Все армейские комитеты, подписавшие эту знаменательную телеграмму, состояли из членов социалистических партий, и некоторые из этих людей только недавно вернулись с каторжных работ в Сибири после амнистии, объявленной Временным правительством.
Подобные телеграммы поступали к нам в Петроград со всех участков фронта. Немедленным ответом страны на этот зов горя была могучая решимость преодолеть распад. Советы, городские управы и подобные им организации заговорили на новом языке, призывая народ к новым и неустанным усилиям по спасению Революции и государства.

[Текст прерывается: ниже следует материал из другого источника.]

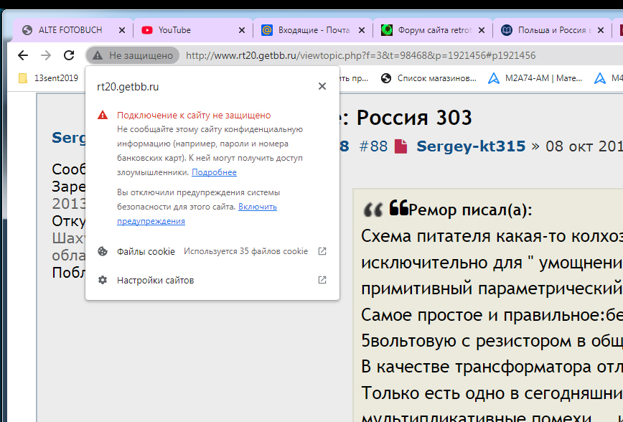Screen dimensions: 623x422
Task: Click the address bar URL
Action: pyautogui.click(x=359, y=55)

Активные операции совершенно необходимы как лечебная мера для восстановления боеспособности измученной, разбитой армии, но такие лечебные меры имеют бурную и потому опасную реакцию. В качестве примера можно вспомнить опыт французов за три месяца до нашего июльского наступления. Я имею в виду неудачное наступление под командованием генерала Нивеля, закончившееся катастрофическим поражением и немедленным мятежом в армии. Произошло это, напомню, в стране, не расшатанной никакими революционными потрясениями и с крепким политическим организмом[16]
. После войны сам Пенлеве, военный министр во время катастрофы Нивеля, рассказывал о критической ночи, когда он узнал, что одна дивизия готовится к походу на Париж. Всего через три месяца после австро-германского прорыва под Тарнополем не только сами австрийские армии находились в состоянии полного распада, но и сама Германия начала подавать признаки краха, с первыми серьезными беспорядками в кайзеровском флоте.В России на четвертом году войны проявления усталости в армии происходили в условиях величайших трудностей и в связи с глубочайшими политическими, социальными, экономическими и психологическими потрясениями.
Заканчивая свои рассуждения о положении на фронте после контрнаступления немцев, скажу здесь, что быстрое отступление, начатое русскими армиями 6 июля, было непродолжительным. Новая психология нации, возродившаяся волна патриотизма и незабвенное самопожертвование командного состава сотворили чудо. 17 июля я получил телеграмму от комиссара Северного фронта, в которой сообщалось, что после потери пригородных укреплений у Искуля «настроение рядового состава претерпевает резкий перелом к лучшему, с приближением войск к рубежам Родины». А 27 июля последовал доклад командующего Галицким (Юго-Западным) фронтом генерала Беляева о том, что отступление окончательно остановлено и положение армии укреплено. Сам генерал Корнилов, новый главнокомандующий, в своем первом докладе Временному правительству 2 августа дал обнадеживающую картину общего положения на фронте, выразив намерение возобновить наступательные действия в Галиции в ближайшее время.
Я посвятил так много места описанию остро патриотических и крайне напряженных реакций, испытанных Россией в июле-августе 1917 г., чтобы разъяснить читателю всю работу сторонников задуманного военного мятежа по психологической подготовке об их нападении на правительство.
Эта подготовка состояла:
1) в умышленном преувеличении трудностей на фронте и очень больших страданий, испытываемых армией;
2) в требовании от правительства демагогических мер, заведомо неисполнимых, для восстановления дисциплины;
3) в очернении всех демократических организаций в армии; и
4) в ведении открытой кампании в прессе в пользу генерала Корнилова как «единственно возможного спасителя России».
Эта демагогическая кампания по возбуждению в определенных кругах чувства патриотического негодования не ослабевала, а, наоборот, усиливалась по мере оздоровления на фронте. И действительно, при господствующем патриотическом настроении, оживлявшем всю страну, эта игра на болезненных чувствах уязвленного патриотизма дала заговорщикам превосходные результаты.
Глава XV
Лавр Корнилов
Воспоминания моего детства в Симбирске связывают меня с семьей Ленина (Ульянова). В юности судьба свела меня с Корниловым.
После нашего переезда из Симбирска мой отец был главным инспектором школ в Туркестане. Мои школьные годы прошли в Ташкенте.
Столица русского Туркестана была прежде всего военным центром. Многие видные деятели Великой войны, особенно офицеры Генерального штаба, в тот или иной период своей карьеры служили в Ташкенте. Среди них был и молодой капитан Корнилов, приехавший в Ташкент сразу после окончания Военной академии. Худощавый и жилистый, с раскосыми, немного калмыцкими глазами, Корнилов был простого происхождения. («Я генерал Корнилов, крестьянин, казачий сын», — писал будущий мятежный генерал в одном из своих обращений к народу). Генерал Корнилов мало времени проводил в фешенебельных салонах, хотя двери их были всегда открыты для любого офицера Генерального штаба, и не питал симпатии к светским дамам. Его считали довольно застенчивым и даже своего рода «дикарем».